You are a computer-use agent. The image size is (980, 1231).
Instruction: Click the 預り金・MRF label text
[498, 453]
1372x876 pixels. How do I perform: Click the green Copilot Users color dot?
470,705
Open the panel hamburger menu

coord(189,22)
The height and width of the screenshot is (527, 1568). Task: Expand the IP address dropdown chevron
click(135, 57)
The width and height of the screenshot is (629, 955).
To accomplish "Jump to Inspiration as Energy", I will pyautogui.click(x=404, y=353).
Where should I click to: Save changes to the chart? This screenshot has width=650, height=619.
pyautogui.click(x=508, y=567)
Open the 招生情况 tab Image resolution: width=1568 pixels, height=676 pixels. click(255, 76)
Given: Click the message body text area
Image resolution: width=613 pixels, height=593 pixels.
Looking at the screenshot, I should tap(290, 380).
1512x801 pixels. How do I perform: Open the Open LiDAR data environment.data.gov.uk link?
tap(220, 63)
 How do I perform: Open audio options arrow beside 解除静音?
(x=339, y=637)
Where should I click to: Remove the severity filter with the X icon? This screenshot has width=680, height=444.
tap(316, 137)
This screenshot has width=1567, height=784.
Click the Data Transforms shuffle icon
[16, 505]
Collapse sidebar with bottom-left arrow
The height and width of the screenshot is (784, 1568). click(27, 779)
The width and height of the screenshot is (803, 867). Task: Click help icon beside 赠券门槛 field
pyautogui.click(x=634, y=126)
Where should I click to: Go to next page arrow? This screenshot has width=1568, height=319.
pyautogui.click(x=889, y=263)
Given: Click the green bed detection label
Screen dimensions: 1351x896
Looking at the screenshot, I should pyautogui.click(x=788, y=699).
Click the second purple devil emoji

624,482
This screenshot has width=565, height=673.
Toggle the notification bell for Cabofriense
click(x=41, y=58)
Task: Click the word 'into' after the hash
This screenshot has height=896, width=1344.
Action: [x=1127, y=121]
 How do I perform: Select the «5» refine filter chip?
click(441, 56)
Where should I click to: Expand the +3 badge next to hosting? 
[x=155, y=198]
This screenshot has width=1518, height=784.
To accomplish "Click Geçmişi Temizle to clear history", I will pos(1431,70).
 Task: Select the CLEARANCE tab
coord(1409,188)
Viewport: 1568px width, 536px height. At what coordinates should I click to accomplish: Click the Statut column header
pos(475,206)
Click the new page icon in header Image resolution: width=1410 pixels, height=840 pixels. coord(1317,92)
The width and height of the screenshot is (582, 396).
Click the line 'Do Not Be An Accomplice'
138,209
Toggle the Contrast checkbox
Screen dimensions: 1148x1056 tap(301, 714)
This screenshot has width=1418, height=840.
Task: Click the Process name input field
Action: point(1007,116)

********************

◆ STATED PROBLEM ◆
Starting at the line that contains "Click the new" and ending at the end of the records, give those lines again with "Contrast" swapped for "Brightness" and everything else unchanged.

◆ THE REPLY ◆
Click the new page icon in header Image resolution: width=1410 pixels, height=840 pixels. coord(1317,92)
The width and height of the screenshot is (582, 396).
Click the line 'Do Not Be An Accomplice'
138,209
Toggle the Brightness checkbox
Screen dimensions: 1148x1056 tap(301, 714)
This screenshot has width=1418, height=840.
Task: Click the Process name input field
Action: point(1007,116)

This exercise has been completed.